讲座题目:Robust Machine Learning for Operations
主讲人:Xi Chen,Assistant Professor, Stern School of business, New York University
时间:2019年12月27日星期五上午10:00-11:30
地点:管院311会议室
欢迎广大师生前来参加!
内容摘要: A wide range of operations problems are built on an underlying probabilistic model. However, estimation error always exists when learning from these models, which can lead to misleading decision-making. Moreover, these models are inherently mis-specified to a certain degree, which calls for robust learning and policies for these operations problems.
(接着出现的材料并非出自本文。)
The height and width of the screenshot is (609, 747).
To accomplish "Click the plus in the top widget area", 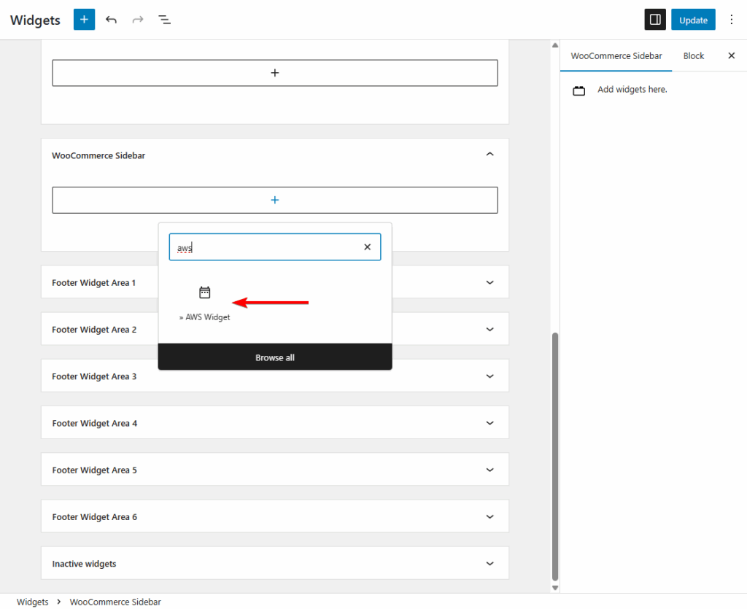I will (x=274, y=73).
In this talk, we will discuss robust machine learning and its applications to operations problems.
In the first part of the talk, we discuss a non-parametric approach for robust learning in sequential stochastic assignment problem. The second part of the talk considers the dynamic assortment optimization problem under the multinomial logit model (MNL) with unknown utility parameters. Based on an online eps-contamination modelling of customers’ purchase behavior, we develop a rate-optimal robust online assortment optimization policy via an active elimination strategy.
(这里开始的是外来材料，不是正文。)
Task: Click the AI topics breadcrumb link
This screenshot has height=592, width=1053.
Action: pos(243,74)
主讲人介绍:Xi Chen is an assistant professor at Stern School of Business at New York University, who is also an affiliated professor to Computer Science and Center for Data Science. Before that, he was a Postdoc in the group of Prof. Michael Jordan at UC Berkeley. He obtained his Ph.D. from the Machine Learning Department at Carnegie Mellon University (CMU), M.Sc. from Tepper School of Business at CMU, and B.Sc from Xian Jiaotong University (Special Class for the Gifted Young)
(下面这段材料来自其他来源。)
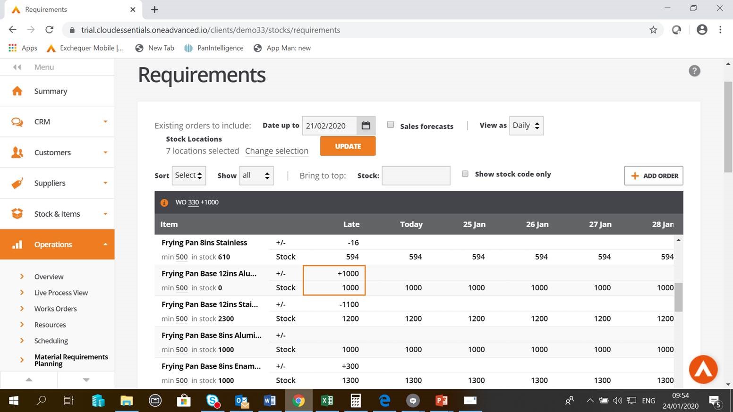Collapse the menu using the double-arrow icon
Viewport: 733px width, 412px height.
pos(17,67)
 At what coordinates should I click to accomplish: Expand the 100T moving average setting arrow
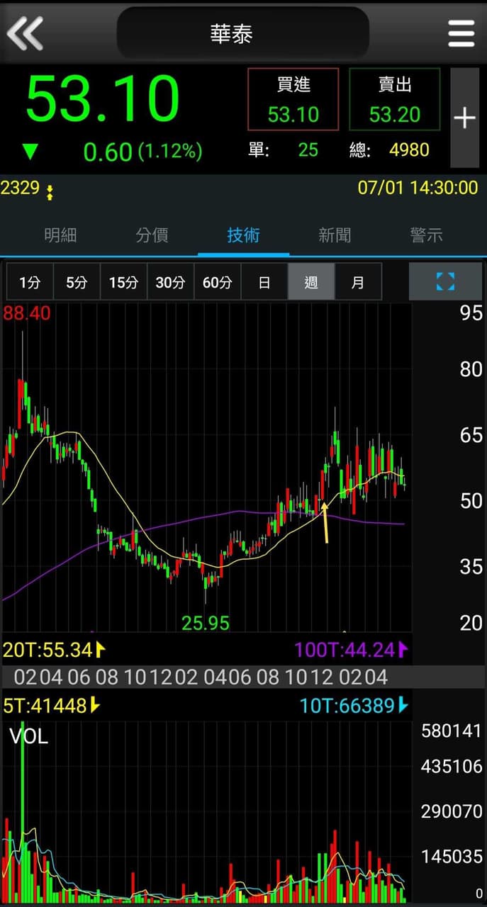tap(403, 648)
He studies high-dimensional statistical learning, online learning, large-scale stochastic optimization, and applications to operations management. He has published more than 20 journal articles in statistics, machine learning, and operations, and nearly 30 top machine learning peer-reviewed conference proceedings. He received NSF Career Award, ICSA Outstanding Young Researcher Award, Faculty Research Awards from Google, Adobe, Alibaba, and Bloomberg, and was featured in Forbes list of “30 Under30 in Science”.